Chief Justice Martha Koome chats with the new Commissioner to the Judicial Service Commission (JSC) Omwansa Ombati at the Supreme Court building on Tuesday, May 14, 2024. [Collins Kweyu, Standard]

The Judicial Service Commission (JSC) has never had a male magistrate or female High Court Judge representative, in its 14 years of its existence.

A fresh case filed by a human rights lobby group Sheria Mtaani and lawyer Daniel Kabue indicates that since 2010, magistrates have voted only for female colleagues while High Court Judges have elected male representatives in the commission.

The two argued that it is discriminatory for the Kenya Magistrates and Judges Association (KMJA) to lock out the only female candidate to replace High Court Judge David Majanja.

“The petitioners are apprehensive that if this current cycle persists unchecked, it is conceivable that, by design, no male magistrate will ever be appointed as a commissioner to the JSC. Such an outcome would amount to discrimination against male members of the KMJA, who possess the right not only to affiliate with the association, its activities, including voting and candidacy,” argued lawyer Shadrack Wambui, representing the two.

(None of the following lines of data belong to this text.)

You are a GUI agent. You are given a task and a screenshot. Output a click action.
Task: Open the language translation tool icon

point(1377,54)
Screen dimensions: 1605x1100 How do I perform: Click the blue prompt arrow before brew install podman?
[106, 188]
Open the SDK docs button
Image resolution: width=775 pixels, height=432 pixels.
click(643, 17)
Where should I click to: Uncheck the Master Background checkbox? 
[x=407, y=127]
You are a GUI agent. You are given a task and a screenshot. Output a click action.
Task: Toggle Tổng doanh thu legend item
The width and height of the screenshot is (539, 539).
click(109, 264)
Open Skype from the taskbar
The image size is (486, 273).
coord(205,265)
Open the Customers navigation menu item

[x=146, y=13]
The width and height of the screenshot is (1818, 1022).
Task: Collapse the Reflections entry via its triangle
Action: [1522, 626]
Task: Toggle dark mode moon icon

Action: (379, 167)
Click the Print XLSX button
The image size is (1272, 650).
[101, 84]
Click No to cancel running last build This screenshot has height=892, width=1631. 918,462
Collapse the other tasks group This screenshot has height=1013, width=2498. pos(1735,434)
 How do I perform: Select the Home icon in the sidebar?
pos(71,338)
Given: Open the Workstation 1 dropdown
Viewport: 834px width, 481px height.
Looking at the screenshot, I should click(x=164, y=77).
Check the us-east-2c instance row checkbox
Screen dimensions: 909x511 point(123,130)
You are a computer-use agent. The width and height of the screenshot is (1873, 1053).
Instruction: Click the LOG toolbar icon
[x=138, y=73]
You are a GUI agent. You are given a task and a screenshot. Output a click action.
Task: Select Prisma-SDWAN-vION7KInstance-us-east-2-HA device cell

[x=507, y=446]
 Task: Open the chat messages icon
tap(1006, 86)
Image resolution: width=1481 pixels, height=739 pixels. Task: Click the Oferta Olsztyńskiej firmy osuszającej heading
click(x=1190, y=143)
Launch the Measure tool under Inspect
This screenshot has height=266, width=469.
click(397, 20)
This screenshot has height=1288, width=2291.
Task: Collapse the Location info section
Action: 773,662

When JSC was first constituted, the then High Court Judge Isaac Lenaola (now Supreme Court Judge) and Chief Magistrate Emily Ominde (now High Court Judge) were elected as representatives.

It is only the Supreme Court and Court of Appeal that have had alternate male and female representatives.

Currently, Justice Fatuma Sichale is the Court of Appeal representative while Justice Mohamed Ibrahim represents Supreme Court. Justice Sichale replaced Justice Mohamed Warsame while Ibrahim took over from Deputy Chief Justice Philomena Mwilu.

The representative position runs for a period of three years. The term of Justice Majanja is coming to an end in May 2024.

This is the second case filed over the upcoming election. The first case was filed by High Court Judge Jaqueline Kamau.

The person who is to replace her is now at the heart of the split between female High Court Judges and their male counterparts.

KJMA notified its members that only male Judges will be eligible to replace Justice Majanja.

The Association's decision was backed by the fact that Chief Magistrate Evelyne Olwade, a female is a representative of the magistrates in the commission. It claimed that it is seeking to balance the scales by restricting the upcoming election of a representative to males only.

However, Justice Kamau argued in her case that the election should be open to all.

She lamented that despite expressing her interest in the position, she was unceremoniously locked out.

“The petitioner asserts that the respondent has breached and threatens to continue violating her fundamental human rights and freedoms by illegally and unjustifiably rejecting her application to contest for the position of High Court Judge representative to the JSC,” argued Justice Kamau through her lawyers Iseme, Kamau Company Advocates.

She said that Justice Majanja is set to leave JSC on May 15, 2024.

Justice Kamau explained that the notice inviting candidates to vie for Justice Majanja's replacement was sent to all.

“The notice was sent to all members of the Respondent without exception. The notice stated that the elections would be held on May 11, 2024. The election date was subsequently changed to May 25, 2024,” she said.

Justice Kamau said she was the only female candidate who declared interest to replace Justice Majanja. However, she laments that she was the only candidate who was knocked out.

“The Executive Director in his decision dated April 6, 2024, explained that the Petitioner’s application was unsuccessful because as a woman she was precluded under Rule 4.2 of the Election Rules from contesting for the position of the High Court Judge representative. She was thus disqualified on the basis of her gender,” she argued.

KJMA Chief Executive Officer Daniel Sepu in his reply said he believes that whenever a vacancy falls in JSC, the replacement should always be of the opposite gender if there is a sitting representative either a male or a female.

Sepu insisted that the person who should replace Justice Majanja should be a man and not a woman.